Dans l'absolu, on ne peut que se réjouir de voir un cinéaste de la trempe de Wenders continuer à faire des films, quels qu'il soit. Surtout après la splendeur de son dernier documentaire Le sel de la terre, magistrale démonstration de son savoir-faire, et surtout irréfutable preuve du regard engagé et précis que le cinéaste continue de porter sur le monde. Dès les premières images d’Every thing will be fine, on se dit que le cinéaste n’a en tout cas rien perdu de son élégance et de son sens du cadre.
A contre-pied de ce qu’il avait fait dans Pina, Wenders n’utilise plus la 3D pour filmer l’indescriptible spectacle de corps en mouvement, mais simplement la matière brute des visages et des êtres aux prises avec la réalité la plus dénuée de fard. Les minuscules particules de poussière qui flottent dans l’air lors de la séquence d’ouverture soulignent ainsi le sens du détail permit par un relief qui semble tout amplifier. Malgré tout, on oublie assez rapidement le procédé, qui n'apporte pas grand chose au récit, si ce n'est quelques effets de changement de focale. Car l’impression subjective d’être "au plus près" des personnages, ouvertement recherchée par Wenders, ce n’est au fond jamais par l’image qu’elle passe, mais bien uniquement par le récit et la mise en scène, comme le prouvent les plus belles œuvres sensibles de cinéma en 2D depuis 120 ans.

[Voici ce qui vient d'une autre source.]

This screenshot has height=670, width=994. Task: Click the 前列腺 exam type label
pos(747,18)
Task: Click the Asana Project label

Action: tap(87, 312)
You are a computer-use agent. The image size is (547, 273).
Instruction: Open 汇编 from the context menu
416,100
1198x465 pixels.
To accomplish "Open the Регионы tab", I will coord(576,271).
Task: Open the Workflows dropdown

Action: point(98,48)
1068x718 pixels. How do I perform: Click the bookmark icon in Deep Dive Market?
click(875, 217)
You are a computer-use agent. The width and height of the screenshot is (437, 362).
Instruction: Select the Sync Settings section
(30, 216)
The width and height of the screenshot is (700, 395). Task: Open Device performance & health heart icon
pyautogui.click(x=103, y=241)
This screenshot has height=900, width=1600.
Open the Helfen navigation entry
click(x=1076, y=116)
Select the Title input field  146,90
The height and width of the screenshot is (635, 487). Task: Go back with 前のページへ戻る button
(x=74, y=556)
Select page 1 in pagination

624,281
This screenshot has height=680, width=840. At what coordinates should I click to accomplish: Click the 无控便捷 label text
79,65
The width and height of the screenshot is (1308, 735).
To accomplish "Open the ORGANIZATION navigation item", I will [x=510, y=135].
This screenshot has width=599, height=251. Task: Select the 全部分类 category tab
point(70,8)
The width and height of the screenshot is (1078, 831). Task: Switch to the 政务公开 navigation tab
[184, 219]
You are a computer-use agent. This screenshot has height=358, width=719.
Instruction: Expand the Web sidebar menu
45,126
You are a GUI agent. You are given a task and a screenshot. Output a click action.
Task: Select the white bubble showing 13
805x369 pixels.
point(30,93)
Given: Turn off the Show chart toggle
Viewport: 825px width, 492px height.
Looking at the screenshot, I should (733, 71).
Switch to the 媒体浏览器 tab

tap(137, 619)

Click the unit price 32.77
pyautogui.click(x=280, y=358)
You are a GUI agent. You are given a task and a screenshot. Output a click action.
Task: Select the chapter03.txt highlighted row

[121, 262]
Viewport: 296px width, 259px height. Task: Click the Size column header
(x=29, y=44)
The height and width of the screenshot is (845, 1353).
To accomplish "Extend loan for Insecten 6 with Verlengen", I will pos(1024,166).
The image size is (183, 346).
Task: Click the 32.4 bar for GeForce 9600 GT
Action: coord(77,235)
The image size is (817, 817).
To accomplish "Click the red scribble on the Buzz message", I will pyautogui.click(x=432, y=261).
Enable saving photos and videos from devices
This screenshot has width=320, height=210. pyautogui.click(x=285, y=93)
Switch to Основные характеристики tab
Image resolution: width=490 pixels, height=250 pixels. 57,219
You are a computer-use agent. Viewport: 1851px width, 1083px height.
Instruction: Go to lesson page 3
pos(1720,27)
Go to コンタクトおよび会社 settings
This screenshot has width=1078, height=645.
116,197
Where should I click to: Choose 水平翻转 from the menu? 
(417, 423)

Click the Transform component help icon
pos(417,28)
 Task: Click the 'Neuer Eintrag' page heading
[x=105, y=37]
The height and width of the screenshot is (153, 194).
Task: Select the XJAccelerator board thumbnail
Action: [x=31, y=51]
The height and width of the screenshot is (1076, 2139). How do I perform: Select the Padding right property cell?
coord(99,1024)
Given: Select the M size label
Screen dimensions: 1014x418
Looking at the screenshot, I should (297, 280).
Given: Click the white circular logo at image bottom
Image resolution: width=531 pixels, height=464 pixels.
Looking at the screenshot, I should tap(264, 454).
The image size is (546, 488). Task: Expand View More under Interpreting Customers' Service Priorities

Dans Every thing will be fine, au contraire, on se sent toujours un peu en retrait, dans une distanciation qui étouffe toute émotion. Car malgré la tendresse effective que Wenders porte à ses personnages, ceux-ci font plus l’effet d’archétypes que d’êtres de chair et de sang. Il y a le prototype de l’artiste égocentrique qui nourrit son œuvre de sa vie et surtout de celle des autres (un James Franco un peu endormi), celui de la mère courage magnanime et digne qui reste forte quelques soient les circonstances (Charlotte Gainsbourg, fidèle à elle-même, c’est-à-dire efficace) et même quelques figues emblématiques de seconds rôles féminins qui jouent les utilités dans l’existence du personnage principal (Rachel McAdams, Marie-Josée croze). Même les questions posées sur le sentiment de culpabilité ou le pardon trouvent des réponses évasives et relativement convenues, là où on attendait de l'introspection et de la subtilité. Les atermoiements des personnages peinent alors à nous toucher, voire à nous intéresser, malgré la (trop) forte charge émotionnelle qu'ils véhiculent.
Par ailleurs, le choix de faire du film une vaste fresque qui court sur plus de dix ans renforce l'impression d'une intrigue diluée et amoindrie. Après une première partie plus dense, et admirablement sobre, les sauts dans le temps répétés cassent artificiellement le rythme plutôt contemplatif du film. Et puis, il faut l’avouer, la musique d’Alexandre Desplat, n’arrange rien : lyrique et omniprésente, elle semble souligner la moindre petite émotion et occuper grossièrement tout l’espace.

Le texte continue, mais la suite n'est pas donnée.